Once your agent is in production, your best regression tests are snapshots of real traces. When a user reports a bug, capture the trace, identify the failing span, and write a test that seeds the agent with those exact inputs and verifies the output:

// Reproduce bug from trace ACP-trace-abc123
// Original: agent returned empty result when search returned 0 results
test('handles empty search results gracefully', async () => {
  const scripted = new ScriptedLLM([
    { stop_reason: 'tool_use', content: [{ type: 'tool_use', name: 'web_search', id: 't1', input: { query: 'very obscure query' } }] },
    // Scripted: tool returns []
    { stop_reason: 'end_turn', content: [{ type: 'text', text: 'I couldn't find any results for that query.' }] },
  ])

  mockSearchTool.mockResolvedValue([])  // empty results

  const agent = new ResearchAgent(scripted)
  const result = await agent.run('very obscure query')
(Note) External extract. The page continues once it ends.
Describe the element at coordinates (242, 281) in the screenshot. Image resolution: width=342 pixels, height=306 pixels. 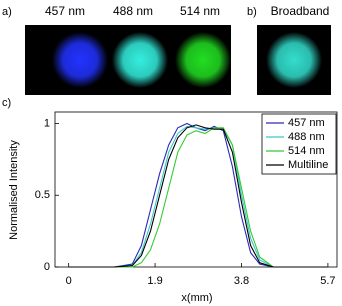
I see `x-tick-label: 3.8` at that location.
  // Should return a graceful "no results" message, not an empty string
  expect(result.length).toBeGreaterThan(10)
  expect(result).toContain('couldn't find')
})

What to measure, not just test

Some agent properties can't be pass/fail tested — but they can be monitored over time. Track these in Nexus:

Average turns to completion — should be stable; sudden increases indicate prompt drift
Tool call frequency by tool — unexpected tool calls reveal prompt injection or context confusion
Error rate by input type — some input patterns reliably cause failures
Token usage per task type — cost regressions are often test-detectable by looking at metadata

The goal isn't to make tests that assert "the LLM gave the right answer." It's to make the deterministic parts of your agent bulletproof, and to have enough visibility into the non-deterministic parts that you catch regressions quickly.